**TASK DETAILS:** Format the material from the line with "The image size is (1412, 530)." to the line with "Open the Analytics", both included, as a JSON list of strings with one string per line and blank lines left out.

**RECORDS PROVIDED:**
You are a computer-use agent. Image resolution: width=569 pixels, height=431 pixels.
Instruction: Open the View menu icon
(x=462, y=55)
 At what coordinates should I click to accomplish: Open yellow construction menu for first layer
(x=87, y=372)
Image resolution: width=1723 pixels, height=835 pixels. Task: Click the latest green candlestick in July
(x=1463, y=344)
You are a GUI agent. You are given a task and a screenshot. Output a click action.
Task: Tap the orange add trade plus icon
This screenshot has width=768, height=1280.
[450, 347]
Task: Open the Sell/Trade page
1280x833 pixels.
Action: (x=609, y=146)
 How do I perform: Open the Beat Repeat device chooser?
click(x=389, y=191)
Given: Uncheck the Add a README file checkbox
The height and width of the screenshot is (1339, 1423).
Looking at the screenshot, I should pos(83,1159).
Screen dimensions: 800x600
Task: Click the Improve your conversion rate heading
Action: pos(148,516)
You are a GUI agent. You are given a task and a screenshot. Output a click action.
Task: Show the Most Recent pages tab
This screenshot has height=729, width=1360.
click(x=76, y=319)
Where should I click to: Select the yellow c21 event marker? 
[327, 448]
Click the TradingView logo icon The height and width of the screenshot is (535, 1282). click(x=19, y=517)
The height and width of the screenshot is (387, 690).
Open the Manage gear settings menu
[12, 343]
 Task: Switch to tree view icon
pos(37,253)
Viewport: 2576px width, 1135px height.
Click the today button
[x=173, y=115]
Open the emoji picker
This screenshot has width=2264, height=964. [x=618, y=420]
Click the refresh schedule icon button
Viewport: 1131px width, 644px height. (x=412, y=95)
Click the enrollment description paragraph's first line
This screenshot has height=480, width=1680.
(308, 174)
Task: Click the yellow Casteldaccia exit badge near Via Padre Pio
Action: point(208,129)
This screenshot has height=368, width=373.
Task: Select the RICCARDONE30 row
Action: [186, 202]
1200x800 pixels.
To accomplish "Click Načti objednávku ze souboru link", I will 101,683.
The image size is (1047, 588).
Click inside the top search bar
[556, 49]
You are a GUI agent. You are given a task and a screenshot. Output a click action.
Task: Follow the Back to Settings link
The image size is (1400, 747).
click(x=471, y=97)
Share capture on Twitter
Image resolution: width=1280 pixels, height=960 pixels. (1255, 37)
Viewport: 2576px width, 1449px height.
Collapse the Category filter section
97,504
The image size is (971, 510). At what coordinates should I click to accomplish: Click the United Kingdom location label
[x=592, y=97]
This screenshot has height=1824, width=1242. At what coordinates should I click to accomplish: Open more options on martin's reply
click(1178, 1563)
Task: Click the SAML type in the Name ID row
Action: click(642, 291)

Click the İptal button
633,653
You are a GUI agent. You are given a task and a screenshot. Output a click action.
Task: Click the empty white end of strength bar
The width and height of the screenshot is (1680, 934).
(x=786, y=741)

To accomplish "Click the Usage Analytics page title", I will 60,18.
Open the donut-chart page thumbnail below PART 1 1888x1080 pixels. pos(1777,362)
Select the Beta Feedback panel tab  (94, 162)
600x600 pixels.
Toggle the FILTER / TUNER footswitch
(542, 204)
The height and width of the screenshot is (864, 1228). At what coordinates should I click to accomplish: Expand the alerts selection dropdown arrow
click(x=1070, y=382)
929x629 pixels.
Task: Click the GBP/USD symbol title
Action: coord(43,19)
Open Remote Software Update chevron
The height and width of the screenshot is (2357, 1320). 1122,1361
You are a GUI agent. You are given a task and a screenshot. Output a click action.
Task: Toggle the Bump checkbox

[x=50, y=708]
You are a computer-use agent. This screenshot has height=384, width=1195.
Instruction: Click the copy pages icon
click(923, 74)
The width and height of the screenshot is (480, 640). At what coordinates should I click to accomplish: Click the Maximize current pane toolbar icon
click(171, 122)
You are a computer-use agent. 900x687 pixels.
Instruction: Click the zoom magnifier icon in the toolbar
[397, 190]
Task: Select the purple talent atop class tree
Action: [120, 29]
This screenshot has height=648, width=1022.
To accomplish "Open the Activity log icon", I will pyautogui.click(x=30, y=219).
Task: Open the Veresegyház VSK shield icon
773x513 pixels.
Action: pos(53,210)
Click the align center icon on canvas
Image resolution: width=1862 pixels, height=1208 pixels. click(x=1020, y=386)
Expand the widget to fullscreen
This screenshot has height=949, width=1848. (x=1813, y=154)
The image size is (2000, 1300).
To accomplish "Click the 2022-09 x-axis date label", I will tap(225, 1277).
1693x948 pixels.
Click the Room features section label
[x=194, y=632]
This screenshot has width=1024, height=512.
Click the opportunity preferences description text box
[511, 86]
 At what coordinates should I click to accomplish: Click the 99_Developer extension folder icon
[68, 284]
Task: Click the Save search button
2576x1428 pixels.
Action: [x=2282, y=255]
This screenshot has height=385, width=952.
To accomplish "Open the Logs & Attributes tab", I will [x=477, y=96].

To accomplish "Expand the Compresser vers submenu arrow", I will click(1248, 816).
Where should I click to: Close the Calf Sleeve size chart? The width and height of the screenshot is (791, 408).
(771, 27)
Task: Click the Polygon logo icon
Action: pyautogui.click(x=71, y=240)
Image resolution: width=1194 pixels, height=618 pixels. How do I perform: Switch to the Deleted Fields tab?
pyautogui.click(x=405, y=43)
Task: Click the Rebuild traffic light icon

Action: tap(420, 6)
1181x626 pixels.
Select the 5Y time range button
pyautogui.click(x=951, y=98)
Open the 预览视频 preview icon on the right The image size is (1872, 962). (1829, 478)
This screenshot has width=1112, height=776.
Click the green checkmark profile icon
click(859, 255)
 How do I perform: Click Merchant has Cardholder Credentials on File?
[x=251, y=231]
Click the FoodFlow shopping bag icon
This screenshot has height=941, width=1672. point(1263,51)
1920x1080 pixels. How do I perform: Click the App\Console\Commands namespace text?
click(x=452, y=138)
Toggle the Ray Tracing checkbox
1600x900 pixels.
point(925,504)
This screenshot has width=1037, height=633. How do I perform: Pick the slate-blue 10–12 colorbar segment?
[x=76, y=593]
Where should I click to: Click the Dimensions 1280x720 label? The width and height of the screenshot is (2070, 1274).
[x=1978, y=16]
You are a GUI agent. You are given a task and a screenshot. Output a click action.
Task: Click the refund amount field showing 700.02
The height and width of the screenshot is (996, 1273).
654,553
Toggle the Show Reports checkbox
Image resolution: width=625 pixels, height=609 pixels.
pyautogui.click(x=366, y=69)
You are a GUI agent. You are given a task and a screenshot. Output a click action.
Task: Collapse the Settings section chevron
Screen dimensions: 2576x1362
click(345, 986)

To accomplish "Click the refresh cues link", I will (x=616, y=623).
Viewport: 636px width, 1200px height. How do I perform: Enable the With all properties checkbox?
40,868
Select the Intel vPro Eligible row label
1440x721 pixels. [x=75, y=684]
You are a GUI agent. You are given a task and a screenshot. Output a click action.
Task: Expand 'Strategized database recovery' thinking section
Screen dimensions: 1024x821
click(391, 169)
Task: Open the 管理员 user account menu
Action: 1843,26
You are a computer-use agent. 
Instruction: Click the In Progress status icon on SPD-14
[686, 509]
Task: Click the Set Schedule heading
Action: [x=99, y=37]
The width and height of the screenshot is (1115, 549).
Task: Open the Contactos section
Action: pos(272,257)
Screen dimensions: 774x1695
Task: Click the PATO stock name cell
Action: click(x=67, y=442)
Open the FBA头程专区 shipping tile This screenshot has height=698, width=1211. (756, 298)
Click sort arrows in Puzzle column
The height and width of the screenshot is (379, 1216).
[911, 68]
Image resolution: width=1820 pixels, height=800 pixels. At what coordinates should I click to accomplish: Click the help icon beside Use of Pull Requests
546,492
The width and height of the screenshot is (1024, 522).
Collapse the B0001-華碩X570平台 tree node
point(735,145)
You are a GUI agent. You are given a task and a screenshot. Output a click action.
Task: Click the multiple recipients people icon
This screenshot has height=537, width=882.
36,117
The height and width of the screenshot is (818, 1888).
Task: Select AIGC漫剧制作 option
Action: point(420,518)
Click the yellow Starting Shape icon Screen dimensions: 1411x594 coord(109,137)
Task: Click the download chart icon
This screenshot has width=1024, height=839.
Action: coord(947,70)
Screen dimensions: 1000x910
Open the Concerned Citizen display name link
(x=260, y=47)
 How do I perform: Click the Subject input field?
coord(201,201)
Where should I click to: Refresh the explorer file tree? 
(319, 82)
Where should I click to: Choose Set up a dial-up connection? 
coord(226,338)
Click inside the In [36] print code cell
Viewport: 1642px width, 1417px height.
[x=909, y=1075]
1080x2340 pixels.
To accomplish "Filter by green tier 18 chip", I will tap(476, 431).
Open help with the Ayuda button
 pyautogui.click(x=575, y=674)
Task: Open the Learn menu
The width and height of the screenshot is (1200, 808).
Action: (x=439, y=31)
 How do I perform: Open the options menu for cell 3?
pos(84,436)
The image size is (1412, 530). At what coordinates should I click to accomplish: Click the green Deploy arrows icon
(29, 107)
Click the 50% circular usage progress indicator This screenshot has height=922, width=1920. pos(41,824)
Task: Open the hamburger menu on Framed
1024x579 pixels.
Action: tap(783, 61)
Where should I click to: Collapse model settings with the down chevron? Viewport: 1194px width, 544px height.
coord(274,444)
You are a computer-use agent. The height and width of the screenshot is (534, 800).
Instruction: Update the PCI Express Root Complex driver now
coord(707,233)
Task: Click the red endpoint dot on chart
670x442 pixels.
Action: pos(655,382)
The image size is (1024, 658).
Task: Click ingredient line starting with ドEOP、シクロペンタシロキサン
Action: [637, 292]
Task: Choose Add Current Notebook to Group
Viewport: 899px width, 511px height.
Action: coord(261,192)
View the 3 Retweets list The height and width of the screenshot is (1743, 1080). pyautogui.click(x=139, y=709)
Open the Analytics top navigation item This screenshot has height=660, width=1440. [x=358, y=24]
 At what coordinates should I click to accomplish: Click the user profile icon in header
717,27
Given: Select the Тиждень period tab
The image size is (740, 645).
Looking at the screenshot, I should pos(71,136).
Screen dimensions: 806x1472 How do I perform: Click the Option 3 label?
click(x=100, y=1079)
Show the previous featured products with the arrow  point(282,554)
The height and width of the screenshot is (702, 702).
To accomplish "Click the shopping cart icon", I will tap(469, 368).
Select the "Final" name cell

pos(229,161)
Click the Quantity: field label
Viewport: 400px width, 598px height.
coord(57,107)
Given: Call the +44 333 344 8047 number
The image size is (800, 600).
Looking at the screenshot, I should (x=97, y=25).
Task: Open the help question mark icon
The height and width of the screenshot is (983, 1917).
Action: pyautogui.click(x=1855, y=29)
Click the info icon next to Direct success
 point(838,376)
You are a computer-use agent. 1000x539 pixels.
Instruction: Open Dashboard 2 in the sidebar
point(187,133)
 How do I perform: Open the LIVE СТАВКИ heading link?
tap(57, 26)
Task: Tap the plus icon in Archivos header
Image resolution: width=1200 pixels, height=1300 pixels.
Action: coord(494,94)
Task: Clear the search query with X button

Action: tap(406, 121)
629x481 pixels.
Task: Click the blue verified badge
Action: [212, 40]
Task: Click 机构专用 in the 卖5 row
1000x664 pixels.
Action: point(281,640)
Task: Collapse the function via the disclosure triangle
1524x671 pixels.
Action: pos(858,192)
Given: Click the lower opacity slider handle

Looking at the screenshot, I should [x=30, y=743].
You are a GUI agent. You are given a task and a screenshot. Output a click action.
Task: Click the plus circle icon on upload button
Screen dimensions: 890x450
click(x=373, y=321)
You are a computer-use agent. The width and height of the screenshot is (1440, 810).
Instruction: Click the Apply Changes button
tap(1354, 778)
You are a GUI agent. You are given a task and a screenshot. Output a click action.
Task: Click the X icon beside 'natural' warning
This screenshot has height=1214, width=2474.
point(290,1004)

**FULL SOLUTION:**
[
  "The image size is (1412, 530). At what coordinates should I click to accomplish: Click the green Deploy arrows icon",
  "(29, 107)",
  "Click the 50% circular usage progress indicator This screenshot has height=922, width=1920. pos(41,824)",
  "Task: Open the hamburger menu on Framed",
  "1024x579 pixels.",
  "Action: tap(783, 61)",
  "Where should I click to: Collapse model settings with the down chevron? Viewport: 1194px width, 544px height.",
  "coord(274,444)",
  "You are a computer-use agent. The height and width of the screenshot is (534, 800).",
  "Instruction: Update the PCI Express Root Complex driver now",
  "coord(707,233)",
  "Task: Click the red endpoint dot on chart",
  "670x442 pixels.",
  "Action: pos(655,382)",
  "The image size is (1024, 658).",
  "Task: Click ingredient line starting with ドEOP、シクロペンタシロキサン",
  "Action: [637, 292]",
  "Task: Choose Add Current Notebook to Group",
  "Viewport: 899px width, 511px height.",
  "Action: coord(261,192)",
  "View the 3 Retweets list The height and width of the screenshot is (1743, 1080). pyautogui.click(x=139, y=709)",
  "Open the Analytics top navigation item This screenshot has height=660, width=1440. [x=358, y=24]"
]